I looked with interest upon the hero of Castiglione, who had taken command upon the one occasion when Napoleon's heart and spirit had failed him. He was a man, I should judge, who would shine rather in war than in peace, for, with his long goat's face and his brandy nose, he looked, in spite of his golden oak-leaves, just such a long-legged, vulgar, swaggering, foul-mouthed old soldier as every barrack-room can show. He was an older man than the others, and his sudden promotion had come too late for him to change. He was always the Corporal of the Prussian Guard under the hat of the French Marshal.
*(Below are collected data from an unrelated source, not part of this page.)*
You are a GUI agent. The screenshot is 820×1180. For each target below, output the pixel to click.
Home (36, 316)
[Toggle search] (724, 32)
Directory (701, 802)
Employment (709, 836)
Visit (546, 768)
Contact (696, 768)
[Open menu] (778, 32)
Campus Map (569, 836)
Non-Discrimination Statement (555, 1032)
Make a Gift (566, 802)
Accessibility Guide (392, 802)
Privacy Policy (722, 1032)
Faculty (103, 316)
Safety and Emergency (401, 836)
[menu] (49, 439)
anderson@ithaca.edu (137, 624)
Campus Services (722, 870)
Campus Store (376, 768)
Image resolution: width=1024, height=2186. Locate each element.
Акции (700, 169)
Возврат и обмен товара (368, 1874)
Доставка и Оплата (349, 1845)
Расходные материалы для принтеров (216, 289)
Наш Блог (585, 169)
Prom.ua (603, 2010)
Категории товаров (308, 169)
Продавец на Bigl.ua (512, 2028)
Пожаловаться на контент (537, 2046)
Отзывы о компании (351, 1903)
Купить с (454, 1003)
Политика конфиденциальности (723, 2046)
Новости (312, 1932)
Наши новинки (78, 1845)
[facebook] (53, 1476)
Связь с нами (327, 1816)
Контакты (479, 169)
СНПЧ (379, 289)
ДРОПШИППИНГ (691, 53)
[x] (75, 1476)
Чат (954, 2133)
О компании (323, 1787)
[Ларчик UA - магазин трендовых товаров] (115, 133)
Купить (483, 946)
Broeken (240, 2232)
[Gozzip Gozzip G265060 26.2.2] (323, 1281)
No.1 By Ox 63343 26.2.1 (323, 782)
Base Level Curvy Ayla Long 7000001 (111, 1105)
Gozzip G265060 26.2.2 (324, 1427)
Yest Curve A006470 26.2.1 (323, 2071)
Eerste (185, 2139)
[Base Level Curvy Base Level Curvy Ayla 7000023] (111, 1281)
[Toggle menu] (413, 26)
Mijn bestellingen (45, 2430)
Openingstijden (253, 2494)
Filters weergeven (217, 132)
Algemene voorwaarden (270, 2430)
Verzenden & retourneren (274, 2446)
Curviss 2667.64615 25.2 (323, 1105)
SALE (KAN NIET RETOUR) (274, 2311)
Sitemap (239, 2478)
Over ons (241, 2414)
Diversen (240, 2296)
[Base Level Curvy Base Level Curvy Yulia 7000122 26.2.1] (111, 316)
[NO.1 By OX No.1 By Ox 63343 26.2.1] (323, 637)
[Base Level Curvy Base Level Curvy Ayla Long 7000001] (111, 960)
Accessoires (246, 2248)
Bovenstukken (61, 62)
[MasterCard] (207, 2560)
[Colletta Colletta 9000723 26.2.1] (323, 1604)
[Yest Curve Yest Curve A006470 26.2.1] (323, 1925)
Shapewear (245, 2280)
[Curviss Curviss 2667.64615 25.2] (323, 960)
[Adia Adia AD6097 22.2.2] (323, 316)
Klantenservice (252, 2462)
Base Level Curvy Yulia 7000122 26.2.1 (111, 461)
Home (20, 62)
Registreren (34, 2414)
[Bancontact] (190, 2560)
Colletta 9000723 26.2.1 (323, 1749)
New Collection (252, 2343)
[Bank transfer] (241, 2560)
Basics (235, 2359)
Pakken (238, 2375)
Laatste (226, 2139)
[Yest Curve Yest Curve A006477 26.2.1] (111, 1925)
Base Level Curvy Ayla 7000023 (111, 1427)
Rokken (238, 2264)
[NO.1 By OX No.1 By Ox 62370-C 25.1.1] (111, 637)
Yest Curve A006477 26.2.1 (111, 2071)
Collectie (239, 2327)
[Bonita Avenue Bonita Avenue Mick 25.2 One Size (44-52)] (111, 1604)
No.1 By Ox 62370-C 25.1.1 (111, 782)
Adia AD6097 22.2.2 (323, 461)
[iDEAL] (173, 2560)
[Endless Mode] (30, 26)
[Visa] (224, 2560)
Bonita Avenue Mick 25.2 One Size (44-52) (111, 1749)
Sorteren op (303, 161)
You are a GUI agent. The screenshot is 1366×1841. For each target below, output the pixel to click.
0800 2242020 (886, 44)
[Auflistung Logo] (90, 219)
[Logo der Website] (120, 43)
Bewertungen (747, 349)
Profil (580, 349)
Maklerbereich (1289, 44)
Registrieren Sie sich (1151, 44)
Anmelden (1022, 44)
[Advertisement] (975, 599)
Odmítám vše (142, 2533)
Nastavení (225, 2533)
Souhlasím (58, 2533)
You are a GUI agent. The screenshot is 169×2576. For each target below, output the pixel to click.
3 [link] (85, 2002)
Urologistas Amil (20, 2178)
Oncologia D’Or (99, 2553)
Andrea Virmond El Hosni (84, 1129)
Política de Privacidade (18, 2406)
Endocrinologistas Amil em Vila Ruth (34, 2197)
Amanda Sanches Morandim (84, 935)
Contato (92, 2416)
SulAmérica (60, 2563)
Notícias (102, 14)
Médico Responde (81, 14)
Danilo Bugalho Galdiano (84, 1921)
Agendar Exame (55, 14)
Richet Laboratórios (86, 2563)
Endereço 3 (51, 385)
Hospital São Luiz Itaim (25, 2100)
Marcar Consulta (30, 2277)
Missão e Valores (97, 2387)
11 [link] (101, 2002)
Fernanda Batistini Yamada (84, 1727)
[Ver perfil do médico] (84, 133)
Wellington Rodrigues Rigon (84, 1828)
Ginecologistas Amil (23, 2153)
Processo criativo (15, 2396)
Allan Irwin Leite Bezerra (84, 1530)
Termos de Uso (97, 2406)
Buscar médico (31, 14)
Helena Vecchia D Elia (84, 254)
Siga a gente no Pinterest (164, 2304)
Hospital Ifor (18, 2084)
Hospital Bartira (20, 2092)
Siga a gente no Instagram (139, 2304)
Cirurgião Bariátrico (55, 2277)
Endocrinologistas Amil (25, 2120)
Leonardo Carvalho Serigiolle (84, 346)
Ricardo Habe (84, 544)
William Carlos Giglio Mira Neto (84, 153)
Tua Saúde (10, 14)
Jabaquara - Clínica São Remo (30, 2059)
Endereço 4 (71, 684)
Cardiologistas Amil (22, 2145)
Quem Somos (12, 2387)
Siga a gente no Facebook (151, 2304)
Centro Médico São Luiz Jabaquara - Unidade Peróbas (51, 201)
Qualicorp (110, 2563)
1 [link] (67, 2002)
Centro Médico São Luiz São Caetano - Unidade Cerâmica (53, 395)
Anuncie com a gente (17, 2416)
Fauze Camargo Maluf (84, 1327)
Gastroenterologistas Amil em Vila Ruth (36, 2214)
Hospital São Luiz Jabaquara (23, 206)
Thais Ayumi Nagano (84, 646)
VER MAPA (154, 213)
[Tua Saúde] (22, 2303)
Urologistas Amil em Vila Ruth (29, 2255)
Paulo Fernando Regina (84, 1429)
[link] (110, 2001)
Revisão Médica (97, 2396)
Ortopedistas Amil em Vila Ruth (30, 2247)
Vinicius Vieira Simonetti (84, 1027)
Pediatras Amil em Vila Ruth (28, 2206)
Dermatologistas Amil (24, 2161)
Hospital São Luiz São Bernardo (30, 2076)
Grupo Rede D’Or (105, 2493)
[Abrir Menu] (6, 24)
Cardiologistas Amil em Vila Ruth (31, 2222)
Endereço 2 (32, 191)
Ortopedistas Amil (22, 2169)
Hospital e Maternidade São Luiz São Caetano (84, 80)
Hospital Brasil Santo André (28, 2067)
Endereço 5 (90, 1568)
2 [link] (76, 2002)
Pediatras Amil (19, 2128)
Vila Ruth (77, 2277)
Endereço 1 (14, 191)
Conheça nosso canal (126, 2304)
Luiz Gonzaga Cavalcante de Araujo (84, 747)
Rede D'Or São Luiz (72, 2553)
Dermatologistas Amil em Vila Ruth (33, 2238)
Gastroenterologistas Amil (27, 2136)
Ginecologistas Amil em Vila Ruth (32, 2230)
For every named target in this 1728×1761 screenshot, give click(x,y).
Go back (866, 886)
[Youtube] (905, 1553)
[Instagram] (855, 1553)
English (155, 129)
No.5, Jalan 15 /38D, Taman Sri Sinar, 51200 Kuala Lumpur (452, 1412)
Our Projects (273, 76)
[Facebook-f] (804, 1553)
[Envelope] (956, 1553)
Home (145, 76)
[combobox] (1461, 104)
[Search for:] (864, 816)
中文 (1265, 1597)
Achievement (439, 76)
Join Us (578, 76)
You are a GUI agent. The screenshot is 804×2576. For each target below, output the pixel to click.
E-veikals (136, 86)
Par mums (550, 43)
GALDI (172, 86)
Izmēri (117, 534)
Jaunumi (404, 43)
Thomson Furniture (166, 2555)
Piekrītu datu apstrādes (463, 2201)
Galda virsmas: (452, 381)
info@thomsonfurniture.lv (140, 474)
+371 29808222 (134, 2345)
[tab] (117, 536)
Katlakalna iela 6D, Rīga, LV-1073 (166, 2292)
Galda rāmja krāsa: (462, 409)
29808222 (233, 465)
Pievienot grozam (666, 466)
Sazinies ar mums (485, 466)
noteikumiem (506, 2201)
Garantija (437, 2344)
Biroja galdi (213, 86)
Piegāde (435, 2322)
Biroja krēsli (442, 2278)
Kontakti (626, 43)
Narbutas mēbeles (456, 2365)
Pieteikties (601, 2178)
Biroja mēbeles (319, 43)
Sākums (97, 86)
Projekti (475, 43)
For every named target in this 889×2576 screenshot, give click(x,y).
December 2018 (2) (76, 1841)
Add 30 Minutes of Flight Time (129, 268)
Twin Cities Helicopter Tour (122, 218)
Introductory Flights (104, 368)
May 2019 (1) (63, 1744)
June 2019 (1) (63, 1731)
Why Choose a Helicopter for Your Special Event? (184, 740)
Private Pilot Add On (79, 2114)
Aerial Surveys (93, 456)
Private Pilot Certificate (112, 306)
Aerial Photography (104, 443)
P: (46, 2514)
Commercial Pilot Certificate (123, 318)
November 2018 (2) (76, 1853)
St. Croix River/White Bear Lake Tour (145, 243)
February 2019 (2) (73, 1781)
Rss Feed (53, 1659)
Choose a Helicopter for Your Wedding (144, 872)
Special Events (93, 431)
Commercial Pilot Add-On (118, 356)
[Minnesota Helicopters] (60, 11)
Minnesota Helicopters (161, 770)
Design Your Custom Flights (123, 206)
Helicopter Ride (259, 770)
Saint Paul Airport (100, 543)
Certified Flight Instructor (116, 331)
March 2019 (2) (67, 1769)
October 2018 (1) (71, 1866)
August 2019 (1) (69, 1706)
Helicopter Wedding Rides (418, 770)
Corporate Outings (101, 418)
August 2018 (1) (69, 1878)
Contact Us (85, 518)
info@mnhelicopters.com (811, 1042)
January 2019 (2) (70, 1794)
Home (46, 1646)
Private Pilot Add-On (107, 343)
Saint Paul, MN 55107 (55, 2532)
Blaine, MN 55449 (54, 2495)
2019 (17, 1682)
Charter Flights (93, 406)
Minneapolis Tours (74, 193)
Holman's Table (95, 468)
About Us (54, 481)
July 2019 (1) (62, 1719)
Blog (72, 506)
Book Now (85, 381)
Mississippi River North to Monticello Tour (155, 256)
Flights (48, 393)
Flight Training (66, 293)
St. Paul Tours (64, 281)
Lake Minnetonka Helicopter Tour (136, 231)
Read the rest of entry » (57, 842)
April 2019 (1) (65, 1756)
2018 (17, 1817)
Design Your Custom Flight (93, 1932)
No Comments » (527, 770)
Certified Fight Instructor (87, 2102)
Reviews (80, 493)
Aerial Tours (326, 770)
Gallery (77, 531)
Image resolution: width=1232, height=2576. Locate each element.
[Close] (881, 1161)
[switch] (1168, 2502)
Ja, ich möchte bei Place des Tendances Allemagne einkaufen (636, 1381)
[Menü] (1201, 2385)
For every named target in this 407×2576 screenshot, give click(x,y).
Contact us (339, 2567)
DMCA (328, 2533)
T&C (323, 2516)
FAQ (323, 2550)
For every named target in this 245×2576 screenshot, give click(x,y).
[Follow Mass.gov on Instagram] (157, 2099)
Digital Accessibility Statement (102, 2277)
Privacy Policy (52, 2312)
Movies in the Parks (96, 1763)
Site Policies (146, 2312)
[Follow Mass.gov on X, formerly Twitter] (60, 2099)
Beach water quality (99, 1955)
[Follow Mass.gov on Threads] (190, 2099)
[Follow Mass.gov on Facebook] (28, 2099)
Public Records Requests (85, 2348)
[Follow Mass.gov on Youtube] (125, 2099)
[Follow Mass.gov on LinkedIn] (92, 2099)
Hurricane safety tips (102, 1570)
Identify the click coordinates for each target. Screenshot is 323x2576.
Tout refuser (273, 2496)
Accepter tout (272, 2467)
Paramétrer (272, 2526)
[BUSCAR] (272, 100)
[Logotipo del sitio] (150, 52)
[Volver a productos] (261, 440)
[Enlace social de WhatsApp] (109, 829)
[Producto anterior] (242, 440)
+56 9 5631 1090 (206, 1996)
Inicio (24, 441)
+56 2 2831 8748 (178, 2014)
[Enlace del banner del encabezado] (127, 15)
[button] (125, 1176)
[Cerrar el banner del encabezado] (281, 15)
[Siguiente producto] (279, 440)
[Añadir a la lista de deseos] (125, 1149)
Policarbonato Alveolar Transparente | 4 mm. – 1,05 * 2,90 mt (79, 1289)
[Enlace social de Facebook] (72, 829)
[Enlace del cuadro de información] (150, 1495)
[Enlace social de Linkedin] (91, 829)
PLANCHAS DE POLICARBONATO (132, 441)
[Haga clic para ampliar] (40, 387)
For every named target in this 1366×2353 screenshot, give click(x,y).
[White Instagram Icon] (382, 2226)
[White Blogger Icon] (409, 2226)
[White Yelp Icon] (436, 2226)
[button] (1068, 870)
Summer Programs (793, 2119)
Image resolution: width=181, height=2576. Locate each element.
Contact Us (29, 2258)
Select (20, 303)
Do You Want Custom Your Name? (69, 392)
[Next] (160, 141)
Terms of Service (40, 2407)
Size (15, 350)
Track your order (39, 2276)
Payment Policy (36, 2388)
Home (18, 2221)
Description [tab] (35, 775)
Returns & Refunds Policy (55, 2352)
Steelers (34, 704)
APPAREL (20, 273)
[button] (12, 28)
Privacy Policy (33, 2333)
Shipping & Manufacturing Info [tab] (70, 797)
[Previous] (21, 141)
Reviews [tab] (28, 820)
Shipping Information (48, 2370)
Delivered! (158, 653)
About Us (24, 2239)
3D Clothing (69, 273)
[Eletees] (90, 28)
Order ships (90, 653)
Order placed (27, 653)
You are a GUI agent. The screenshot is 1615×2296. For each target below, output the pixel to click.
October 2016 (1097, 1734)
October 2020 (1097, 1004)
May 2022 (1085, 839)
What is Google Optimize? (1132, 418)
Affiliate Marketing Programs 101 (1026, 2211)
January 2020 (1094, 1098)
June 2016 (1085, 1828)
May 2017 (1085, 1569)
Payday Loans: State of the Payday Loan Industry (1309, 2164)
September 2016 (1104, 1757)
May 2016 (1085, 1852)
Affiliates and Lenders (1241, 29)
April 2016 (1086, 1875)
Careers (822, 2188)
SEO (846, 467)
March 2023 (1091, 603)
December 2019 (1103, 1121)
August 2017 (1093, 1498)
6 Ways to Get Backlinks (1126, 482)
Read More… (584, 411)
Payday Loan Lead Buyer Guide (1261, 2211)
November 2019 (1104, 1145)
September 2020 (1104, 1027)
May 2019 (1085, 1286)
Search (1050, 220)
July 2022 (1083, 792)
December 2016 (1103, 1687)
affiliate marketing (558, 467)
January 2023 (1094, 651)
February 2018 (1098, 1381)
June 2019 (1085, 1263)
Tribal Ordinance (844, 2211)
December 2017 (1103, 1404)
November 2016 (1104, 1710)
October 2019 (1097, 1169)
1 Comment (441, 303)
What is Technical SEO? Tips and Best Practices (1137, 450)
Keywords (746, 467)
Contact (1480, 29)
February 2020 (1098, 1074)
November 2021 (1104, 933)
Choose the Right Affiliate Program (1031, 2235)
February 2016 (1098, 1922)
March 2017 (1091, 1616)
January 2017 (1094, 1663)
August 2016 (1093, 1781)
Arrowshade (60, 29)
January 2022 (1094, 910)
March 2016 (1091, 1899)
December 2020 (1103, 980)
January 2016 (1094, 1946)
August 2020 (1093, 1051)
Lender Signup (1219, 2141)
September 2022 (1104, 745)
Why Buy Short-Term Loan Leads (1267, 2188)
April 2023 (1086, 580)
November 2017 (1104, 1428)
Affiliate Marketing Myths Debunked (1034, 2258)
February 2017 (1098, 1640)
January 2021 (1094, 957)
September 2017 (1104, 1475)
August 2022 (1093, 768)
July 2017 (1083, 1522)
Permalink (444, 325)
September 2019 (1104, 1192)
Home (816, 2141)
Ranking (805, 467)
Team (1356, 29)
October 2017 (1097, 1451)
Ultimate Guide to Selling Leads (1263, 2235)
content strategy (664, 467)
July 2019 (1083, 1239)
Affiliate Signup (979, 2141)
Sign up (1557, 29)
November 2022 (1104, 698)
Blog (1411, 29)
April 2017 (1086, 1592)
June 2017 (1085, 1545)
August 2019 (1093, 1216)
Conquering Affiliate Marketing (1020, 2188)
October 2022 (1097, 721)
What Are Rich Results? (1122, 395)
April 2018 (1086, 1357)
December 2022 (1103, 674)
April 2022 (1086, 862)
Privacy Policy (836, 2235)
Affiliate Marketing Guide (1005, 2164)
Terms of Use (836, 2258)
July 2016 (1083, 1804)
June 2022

'Yes, yes; he is a rough fellow,' said Gerard, in answer to my remark. 'He is one of those whom the Emperor had to warn that he wished them to be soldiers only with the army. He and Rapp and Lefebvre, with their big boots and their clanking sabres, were too much for the Empress's drawing-room at the Tuileries. There is Vandamme also, the dark man with the heavy face. Heaven help the English village that he finds his quarters in! It was he who got into trouble because he broke the jaw of a Westphalian priest who could not find him a second bottle of Tokay.'

'And that is Murat, I suppose?'

'Yes; that is Murat with the black whiskers and the red, thick lips, and the brown of Egypt upon his face.